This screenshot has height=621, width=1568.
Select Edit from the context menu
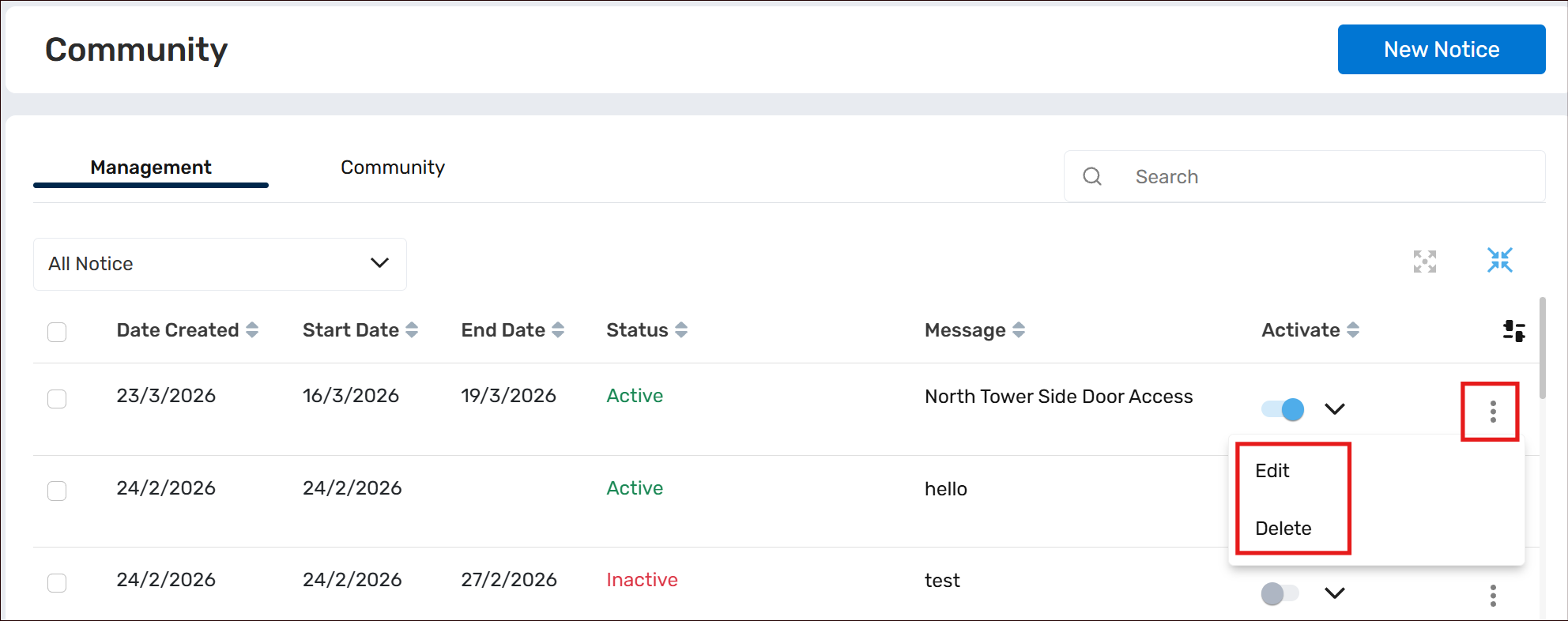point(1272,471)
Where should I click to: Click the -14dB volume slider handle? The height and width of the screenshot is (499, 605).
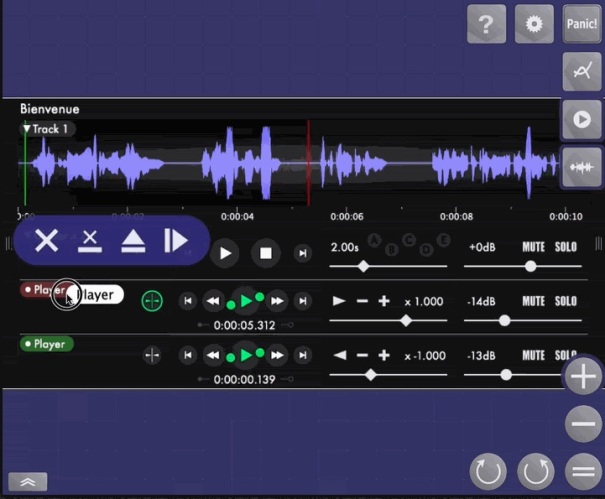pos(504,321)
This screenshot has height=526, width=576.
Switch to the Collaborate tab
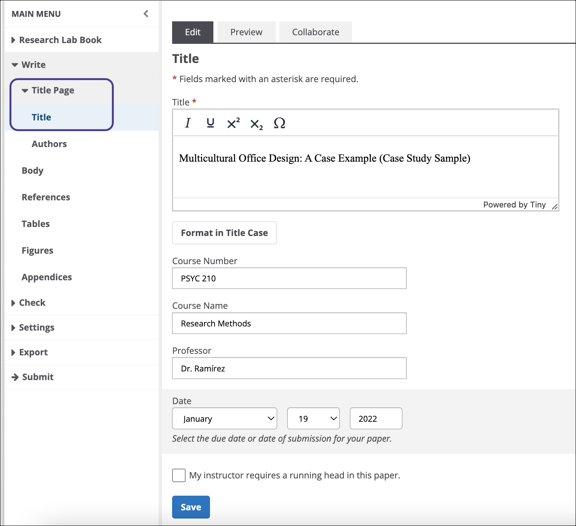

◇ ◇ ◇ ◇

About this exercise:
Leaving out every picture, transcribe exactly the lines from the line that contains "Where should I" through the final line of the entries above.

Result of the exercise:
Where should I click to: Click the -14dB volume slider handle? The height and width of the screenshot is (499, 605).
pos(504,321)
This screenshot has height=526, width=576.
Switch to the Collaborate tab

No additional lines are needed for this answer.